Deploying to a Kubernetes cluster

As you may know, Kubernetes is all the rage these days. Kubernetes. Its feature list is impressive and it is no wonder why it is the go-to system of orchestrating your containers.

Kubernetes is an open-source system for automating deployment, scaling, and management of containerized applications.

I wanted to share my pipeline for building and updating containers in a Kubernetes cluster. In fact it’s quite straightforward. The pipeline includes: building a Docker container image, pushing the image to a container registry and updating the container image used in a Pod.

My environment is based in IBM Bluemix, so some commands will not apply…
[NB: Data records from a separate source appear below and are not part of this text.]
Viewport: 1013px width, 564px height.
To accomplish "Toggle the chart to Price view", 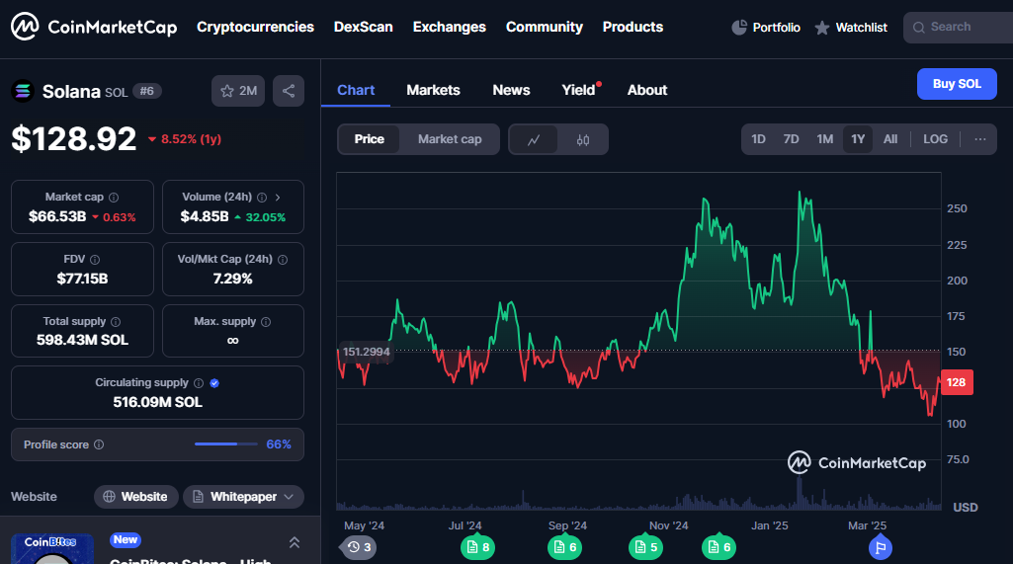I will [x=369, y=139].
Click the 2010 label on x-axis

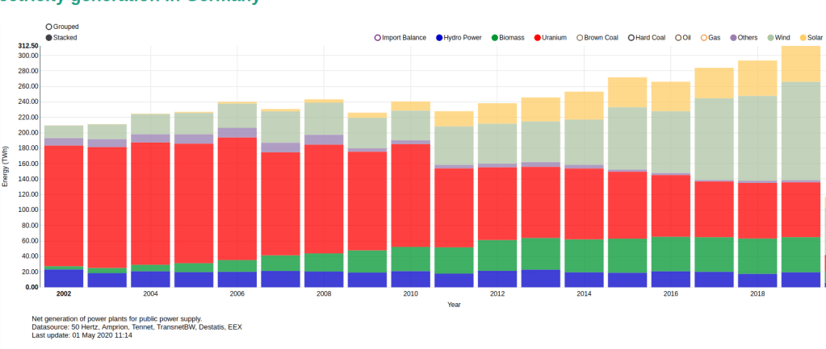(x=410, y=293)
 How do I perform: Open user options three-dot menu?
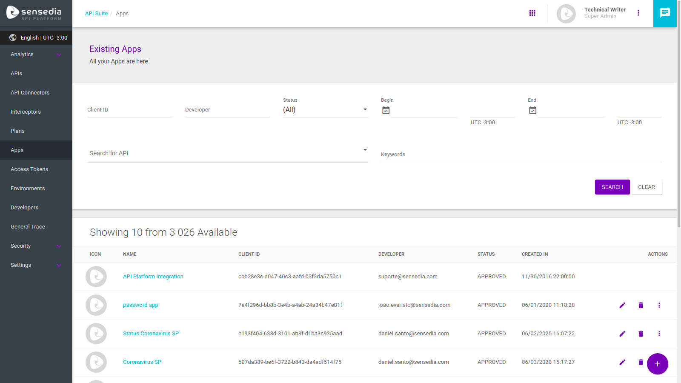(x=638, y=13)
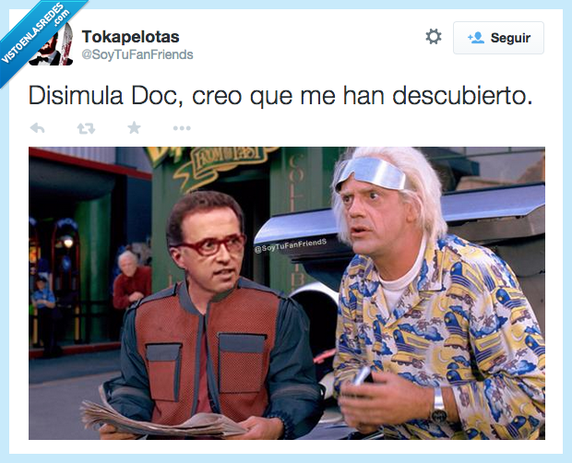This screenshot has width=572, height=463.
Task: Click the newspaper in the photo
Action: [161, 420]
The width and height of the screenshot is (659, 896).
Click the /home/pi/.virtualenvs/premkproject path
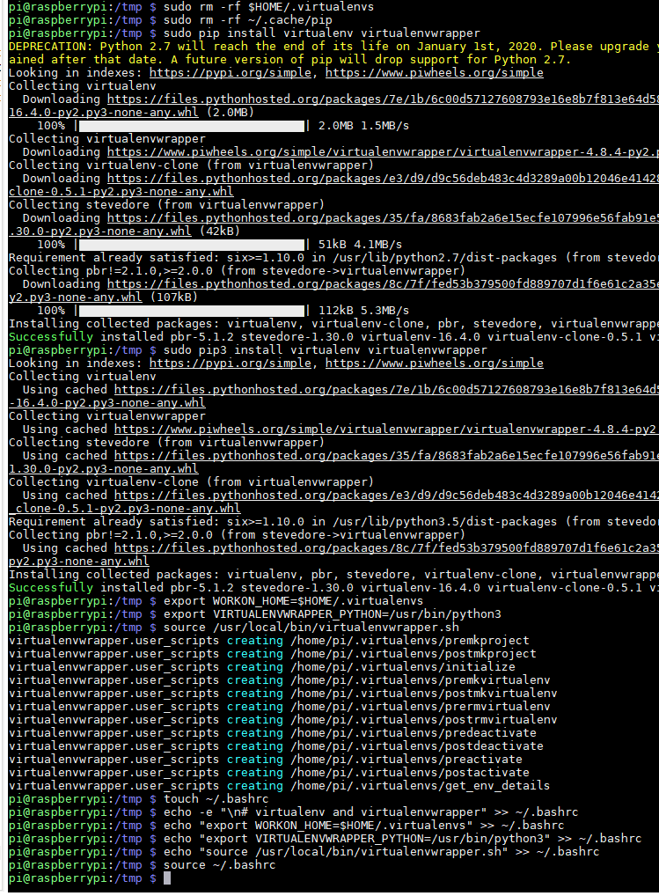(x=409, y=641)
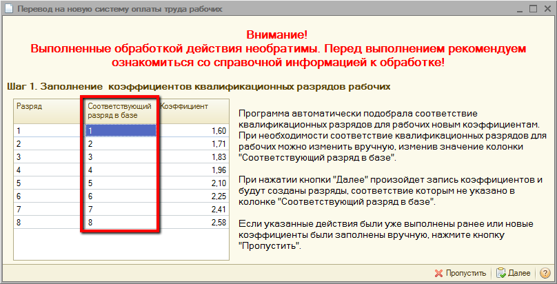Click the Пропустить (skip) button
The image size is (557, 284).
(461, 273)
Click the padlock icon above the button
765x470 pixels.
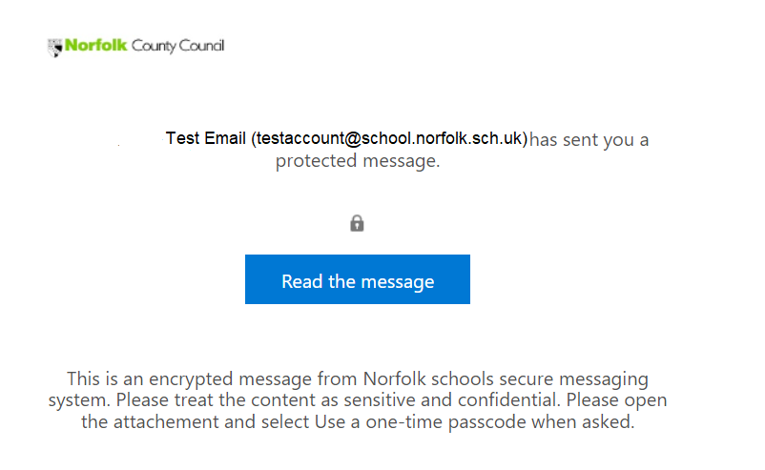pos(357,223)
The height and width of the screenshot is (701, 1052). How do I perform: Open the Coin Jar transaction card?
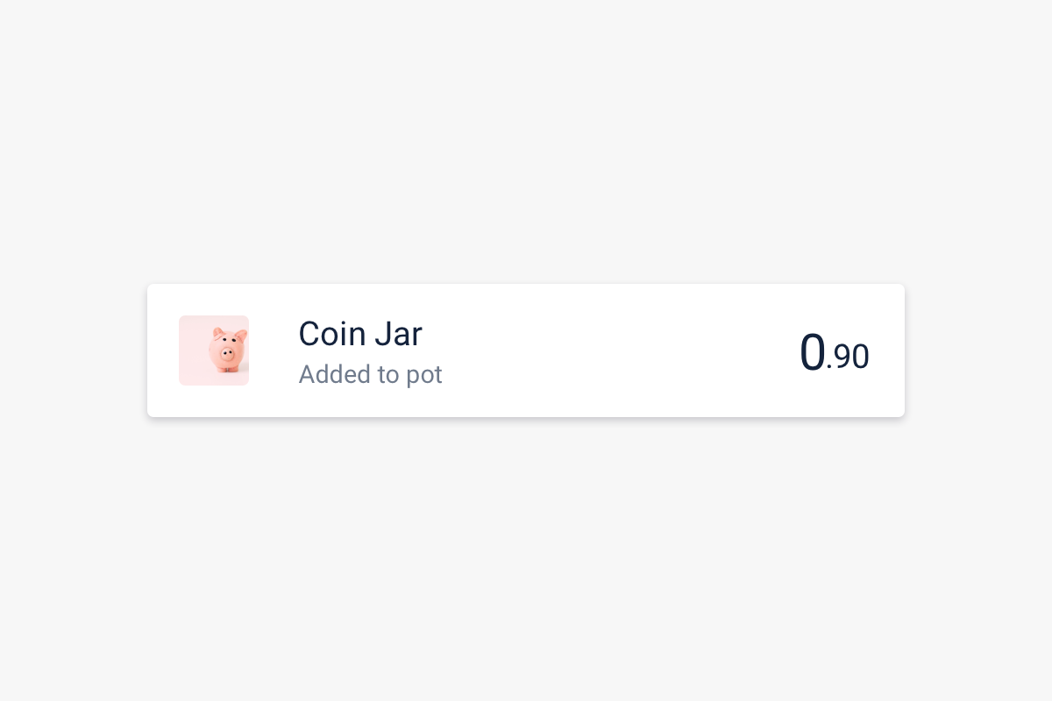[526, 351]
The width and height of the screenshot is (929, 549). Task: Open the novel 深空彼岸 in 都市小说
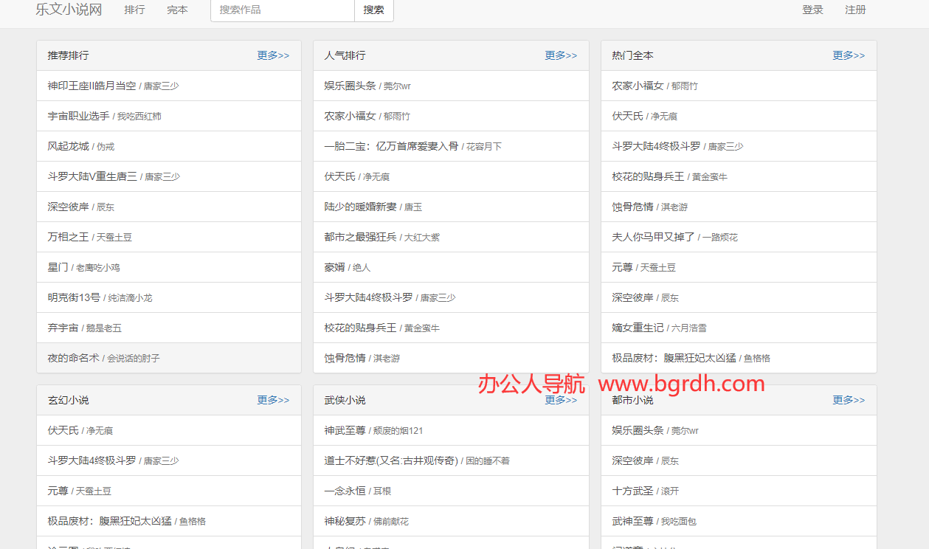[x=633, y=460]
stage ("Publish to Kubernetes cluster") {
   environment {
      JENKINSBOT = credentials('credentials-ID')
   }

   when {
      branch "develop"
   }

   steps {
      script {
         STAGE_NAME = "Publish to Kubernetes cluster"
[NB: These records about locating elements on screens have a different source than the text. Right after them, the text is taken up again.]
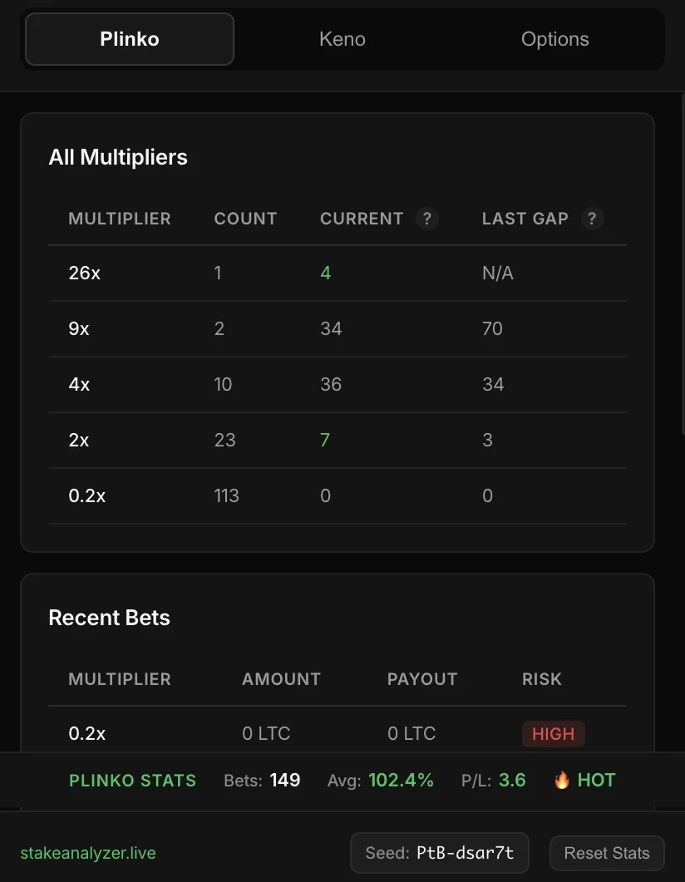Click the Seed field showing PtB-dsar7t
The height and width of the screenshot is (882, 685).
pos(439,853)
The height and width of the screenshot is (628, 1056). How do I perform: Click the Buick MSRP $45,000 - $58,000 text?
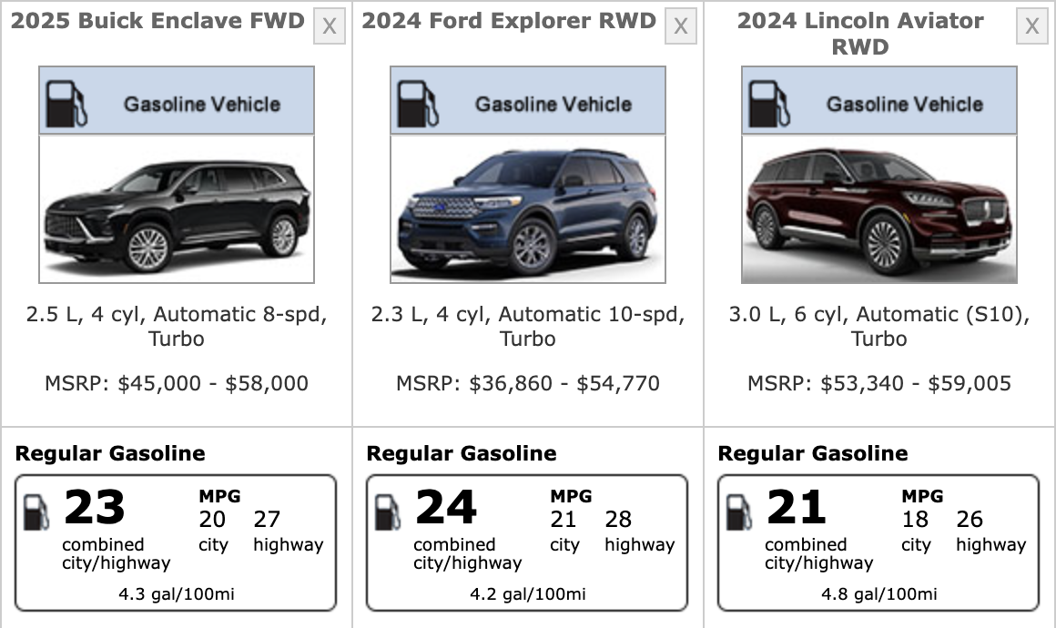pos(177,383)
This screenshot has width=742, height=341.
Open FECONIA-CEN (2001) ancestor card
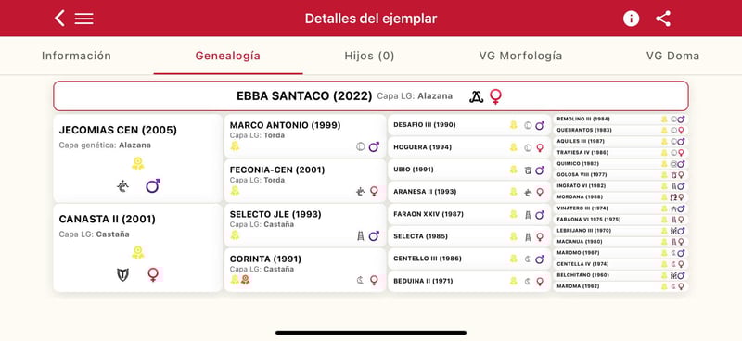tap(305, 180)
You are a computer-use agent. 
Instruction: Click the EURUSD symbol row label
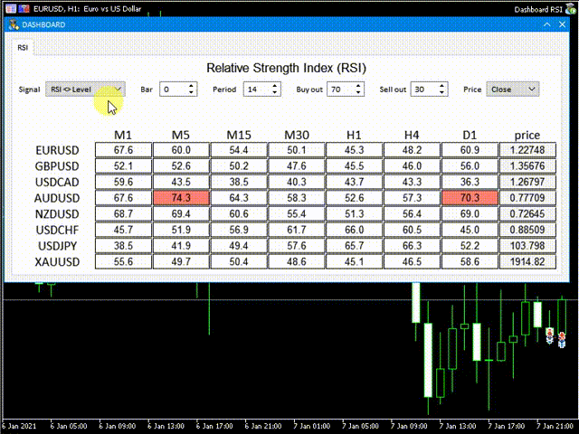(57, 150)
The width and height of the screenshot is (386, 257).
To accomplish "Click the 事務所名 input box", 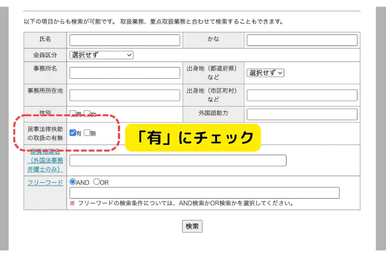I will (124, 73).
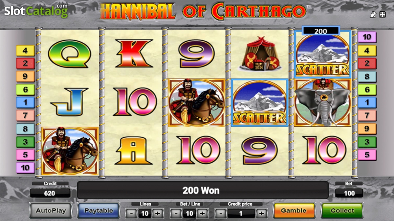Click the elephant symbol on reel five
Image resolution: width=394 pixels, height=221 pixels.
click(x=322, y=102)
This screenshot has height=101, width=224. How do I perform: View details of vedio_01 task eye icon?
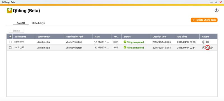point(211,48)
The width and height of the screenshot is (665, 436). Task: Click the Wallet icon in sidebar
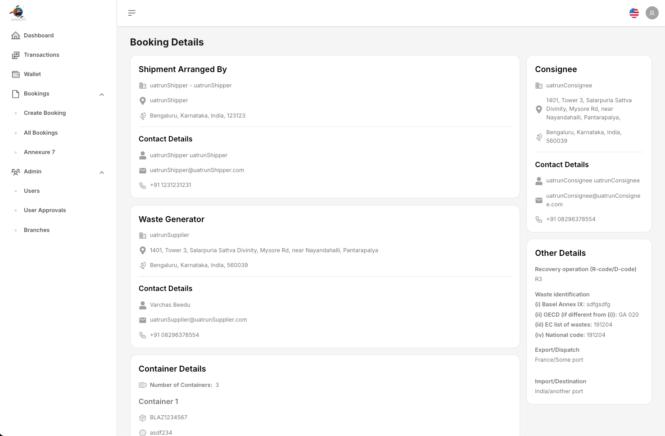point(16,74)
         // Login to Bluemix and the Bluemix Container Registry
         sh '''
            bx login ...
            bx cr login
         '''

         // Build the Docker container image and push to Bluemix Container Registry
         sh '''
            docker build -t registry.../myimage:0.0.$BUILD_NUMBER --build-arg NPM_TOKEN=${NPM_TOKEN} .
            docker push registry.../myimage:0.0.$BUILD_NUMBER
         '''

         // Check for image vulnerabilities - applies only if you have such a service...
         isVulnerable = sh(script: "bx cr images --format '{{if and (eq .Repository \"registry.../myimage\") (eq .Tag \"0.0.$BUILD_NUMBER\")}}{{eq .Vulnerable \"Vulnerable\"}}{{end}}'", returnStatus: true)
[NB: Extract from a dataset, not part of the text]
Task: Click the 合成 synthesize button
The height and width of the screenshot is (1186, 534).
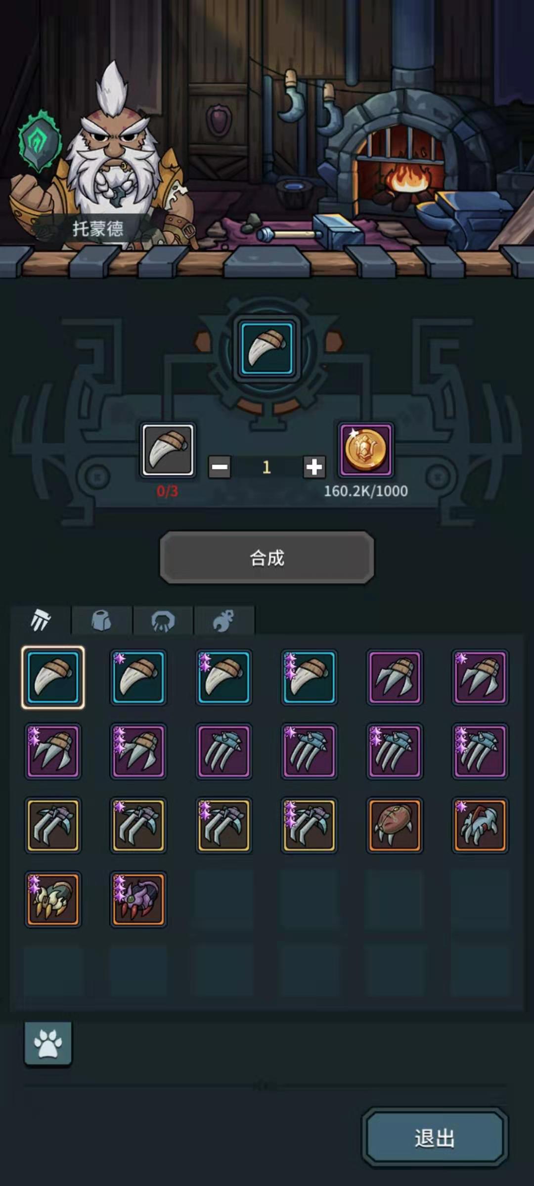Action: point(267,558)
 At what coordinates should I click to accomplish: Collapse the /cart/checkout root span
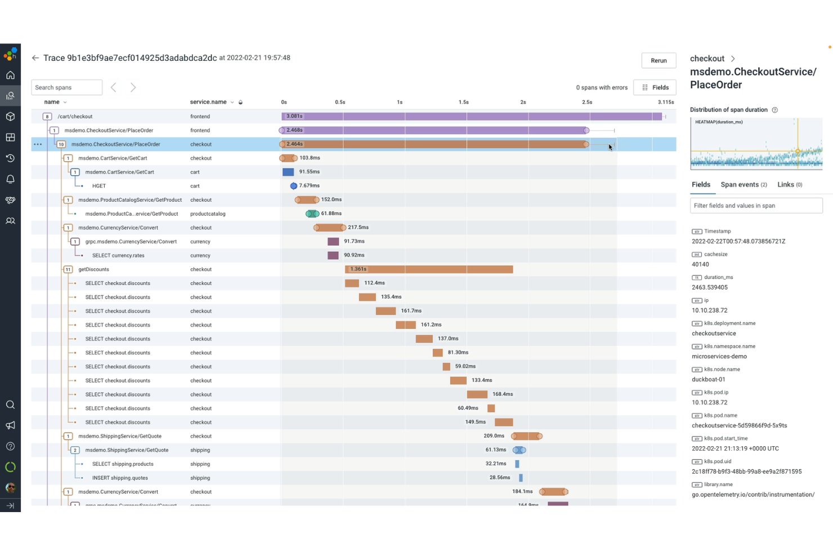[47, 116]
         if (isVulnerable=="true") {
            error "Image may be vulnerable! failing the job."
         }

         // Apply Kubernetes configuration and update the pods in the cluster
         sh '''
            export KUBECONFIG=/home/idanadar/.bluemix/plugins/container-service/clusters/certmgmt/kube-config.yml
            kubectl set image deployment myimage myimage=registry.../myimage:0.0.$BUILD_NUMBER --record
         '''

         // If reached here, it means success. Notify
         slackSend (
            color: '#199515',
            message: "$JOB_NAME: <$BUILD_URL|Build #$BUILD_NUMBER> Kubernetes pod update passed successfully."
         )
      }
   }
}

Notes:
* I use $BUILD_NUMBER as the means to tag the image.
* I use a pre-defined export... to configure the session with the required configuration for the kubectl CLI to know which cluster to work with.
* The Bluemix Container Registry provides image scanning for vulnerabilities!
* I use kubectl set image ... to update the image used in the Pod(s). Works great with the replica setting.

More on Kubernetes in a later blog post.